Sunset palms in Pantai Kelapa.
I’ve had no problems being a foreigner in Dili — Timorese people are generally gentle, warm and friendly, and even as an Australia (whose government has for decades stolen millions of dollars in oil wealth from and unfairly spied on the Timorese) I don’t feel in disliked or in danger. The usual warnings about women walking alone at night, and I have been groped and masturbated at (weirdly, that’s only ever happened in broad daylight), but those incidences are few and in general I feel safe and happy as a foreigner in Dili.
Where’s the centre of Dili? Where is…everything?
This is what my cruise ship friend asked me. We were standing outside the port in Colmera, near that huge white building where Rolls N Bowls and Gloria Jean’s are, and I was like, um, I guess we’re in it…?
Pretty views across Pantai Kelapa.
Due to its mountain backdrop, Dili is a skinny and spread-out city — it reaches probably 20km from east to west and barely a kilometre from the coast to the mountains. Colmera used to be the centre of the city, but as development grows, there are little clusters of tourist-friendly restaurants, hotels, markets and coffee shops in: Bebonuk (Timor Plaza and the Pertamina pier area), Pantai Kelapa (Castaway Bar, Letefoho Speciality Coffee, Agora Food Studio), Lecidere (Gloria Jean’s, lol, the Deck Bar, Agua de Coco, the big seaside fruit market), Farol (Black Box, Dilicious, Kaffe Uut, the tais market, Mario’s pizza – best in Dili) and Metiaut (Caz Bar and Beachside), and that Colmera-adjacent area where the Pateo Supermarket complex blooms is also great for coffee, steak and souvenirs.
Timor-Leste money
The areas Bebonuk, Pantai Kelapa, Farol, Pateo supermarket area (what’s that suburb called?) and Lecidere are, coincidentally, all the suburbs that host or have previously hosted an ANZ ATM — the ATM of choice for visiting foreigners, because it’s the only one that accepts MasterCard.

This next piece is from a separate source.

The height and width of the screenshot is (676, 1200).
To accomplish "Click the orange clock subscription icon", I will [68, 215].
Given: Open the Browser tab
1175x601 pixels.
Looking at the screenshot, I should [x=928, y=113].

Farol is the Portuguese word for lighthouse, and that suburb — the one in which I live — stretches inland from this point.

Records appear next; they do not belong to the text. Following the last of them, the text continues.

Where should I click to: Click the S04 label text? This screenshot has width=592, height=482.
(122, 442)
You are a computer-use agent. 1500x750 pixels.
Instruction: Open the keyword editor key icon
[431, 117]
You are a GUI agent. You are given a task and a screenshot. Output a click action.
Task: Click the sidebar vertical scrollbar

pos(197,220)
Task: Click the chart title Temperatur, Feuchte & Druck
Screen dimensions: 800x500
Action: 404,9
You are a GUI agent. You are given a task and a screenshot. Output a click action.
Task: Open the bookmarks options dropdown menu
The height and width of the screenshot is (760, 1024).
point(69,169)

ANZ is actually closing all of its retail services as of tomorrow, which means visitors with MasterCards will either have to bring fat wads of cash to pay their way (credit card transactions are nearly non-existent here; almost everything happens in cash), or get a Visa card (those pre-paid debit cards from your bank are usually Visa), which you can use at either of Dili’s other ATM options: from the Indonesian bank Mandiri or the local BNCTL (December 2018 update: MasterCard is still not accepted in Timor-Leste — bring USD cash or a Visa card).
Timor-Leste uses the US dollar (bring the smallest and newest notes you can find; only big restaurants and supermarkets will have the change that lets you buy a $2 item with a $20 note and people don’t accept notes older than I think 2006), and also has its own currency, the centavos, for denominations of $2 and smaller (the centavos has the same value as the USD).

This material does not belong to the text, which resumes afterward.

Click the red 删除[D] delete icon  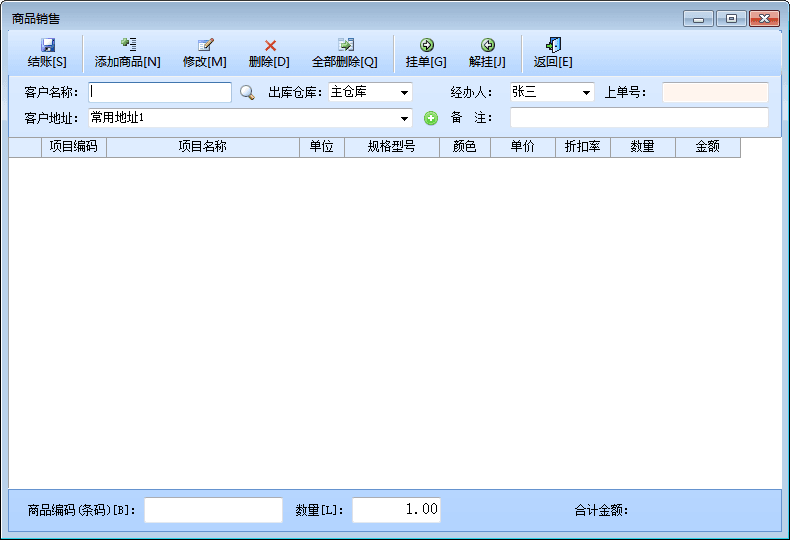[x=269, y=45]
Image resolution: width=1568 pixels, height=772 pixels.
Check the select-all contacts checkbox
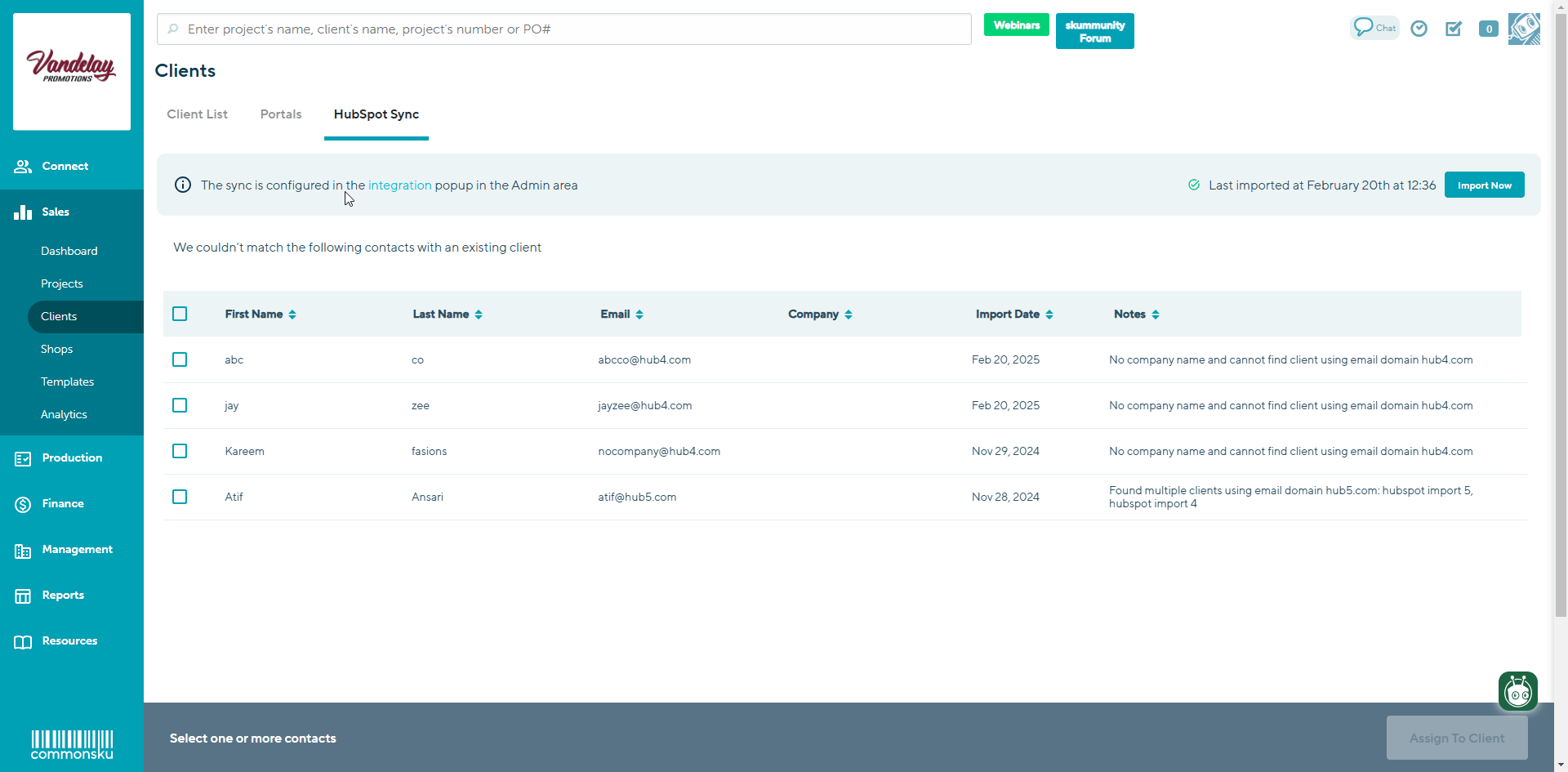180,314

Despite the dollar, tipping isn’t at all common here like it is in the US — it’s not expected, and it’s not rude to not tip.
Timor-Leste visa
My last point, which likely should have been my first. Citizens of most countries get a US $30, thirty-day tourist visa on arrival at Dili airport; no need to organise ahead of your trip, and I’ve heard European Union passport holders are actually visa-exempt.
But do check with your embassy, because I’ve heard stories of friends-of-friends who have had to suddenly supply letters from the Timorese government authorising their entrance to the country.
It’s beautiful, easy to get to, and takes barely any planning. Visit Timor-Leste.
I love living in Dili, and I think my life here very easy, but I do remember how difficult it felt in those first early days (you can read more about my first 24 hours and first weekend in Dili). I hope this post makes it slightly easier for any other new arrival — and for those here for a while, please do let me know how I can update this post to make it more useful!